[What is asked] Which lines of the records below contain the string "This" with the same capitalization? Copy each of those lines.

[Material provided]
###
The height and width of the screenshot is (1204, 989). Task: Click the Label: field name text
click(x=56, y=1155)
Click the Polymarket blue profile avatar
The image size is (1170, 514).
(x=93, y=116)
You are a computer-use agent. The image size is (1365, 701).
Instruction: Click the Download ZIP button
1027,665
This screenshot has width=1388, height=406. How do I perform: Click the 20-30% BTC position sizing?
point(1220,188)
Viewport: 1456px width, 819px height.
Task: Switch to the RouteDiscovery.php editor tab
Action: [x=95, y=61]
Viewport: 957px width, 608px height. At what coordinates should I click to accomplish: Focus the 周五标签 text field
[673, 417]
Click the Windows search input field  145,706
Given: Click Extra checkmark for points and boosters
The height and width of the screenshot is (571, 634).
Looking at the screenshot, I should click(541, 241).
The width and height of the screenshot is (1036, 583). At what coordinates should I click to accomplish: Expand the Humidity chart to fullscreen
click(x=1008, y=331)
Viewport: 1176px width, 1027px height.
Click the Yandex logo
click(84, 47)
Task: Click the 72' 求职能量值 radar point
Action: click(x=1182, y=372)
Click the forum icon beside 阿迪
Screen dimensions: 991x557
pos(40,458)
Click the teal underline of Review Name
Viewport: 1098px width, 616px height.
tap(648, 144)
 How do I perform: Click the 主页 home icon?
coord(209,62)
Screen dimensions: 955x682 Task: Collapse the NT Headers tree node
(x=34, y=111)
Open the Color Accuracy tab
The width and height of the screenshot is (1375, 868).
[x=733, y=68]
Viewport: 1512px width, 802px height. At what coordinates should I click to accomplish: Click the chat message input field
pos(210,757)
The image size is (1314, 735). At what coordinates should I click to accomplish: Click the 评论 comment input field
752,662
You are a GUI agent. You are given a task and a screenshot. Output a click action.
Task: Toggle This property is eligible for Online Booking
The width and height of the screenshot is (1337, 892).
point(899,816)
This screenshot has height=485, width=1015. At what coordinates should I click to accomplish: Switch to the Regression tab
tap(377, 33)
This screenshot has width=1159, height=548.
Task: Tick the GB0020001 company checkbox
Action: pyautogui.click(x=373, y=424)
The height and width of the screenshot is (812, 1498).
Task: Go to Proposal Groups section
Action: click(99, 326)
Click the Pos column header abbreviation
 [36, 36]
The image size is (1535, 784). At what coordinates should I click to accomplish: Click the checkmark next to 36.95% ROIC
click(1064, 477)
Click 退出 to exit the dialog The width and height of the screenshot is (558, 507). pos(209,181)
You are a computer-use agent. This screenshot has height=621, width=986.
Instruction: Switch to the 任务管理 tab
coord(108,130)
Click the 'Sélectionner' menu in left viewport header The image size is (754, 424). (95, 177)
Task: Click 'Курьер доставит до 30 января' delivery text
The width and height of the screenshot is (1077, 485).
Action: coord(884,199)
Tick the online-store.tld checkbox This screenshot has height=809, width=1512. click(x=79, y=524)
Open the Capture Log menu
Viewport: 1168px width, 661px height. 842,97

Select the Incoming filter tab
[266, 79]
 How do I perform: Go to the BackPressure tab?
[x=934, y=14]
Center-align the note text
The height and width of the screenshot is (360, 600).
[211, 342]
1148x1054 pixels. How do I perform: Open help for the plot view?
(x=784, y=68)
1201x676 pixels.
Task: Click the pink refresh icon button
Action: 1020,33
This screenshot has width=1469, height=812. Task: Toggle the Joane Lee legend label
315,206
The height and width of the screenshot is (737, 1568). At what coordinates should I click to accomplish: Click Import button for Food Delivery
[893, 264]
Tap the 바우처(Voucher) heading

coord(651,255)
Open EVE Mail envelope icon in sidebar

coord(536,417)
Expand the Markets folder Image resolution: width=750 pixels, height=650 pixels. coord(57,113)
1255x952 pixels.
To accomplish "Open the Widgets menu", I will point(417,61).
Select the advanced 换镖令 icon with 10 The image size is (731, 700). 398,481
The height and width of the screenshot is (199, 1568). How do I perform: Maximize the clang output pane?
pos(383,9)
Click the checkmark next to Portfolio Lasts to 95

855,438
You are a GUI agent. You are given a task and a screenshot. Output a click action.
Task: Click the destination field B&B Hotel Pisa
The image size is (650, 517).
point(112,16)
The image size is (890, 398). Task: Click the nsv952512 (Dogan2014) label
###
[The reply]
This screenshot has width=1388, height=406. How do I perform: Click the 20-30% BTC position sizing?
Task: Toggle This property is eligible for Online Booking
This screenshot has height=485, width=1015. At what coordinates should I click to accomplish: Switch to the Regression tab
This screenshot has width=1159, height=548.
You are a computer-use agent. This screenshot has height=621, width=986.
Tick the online-store.tld checkbox This screenshot has height=809, width=1512. click(x=79, y=524)
This screenshot has width=1469, height=812. Task: Toggle the Joane Lee legend label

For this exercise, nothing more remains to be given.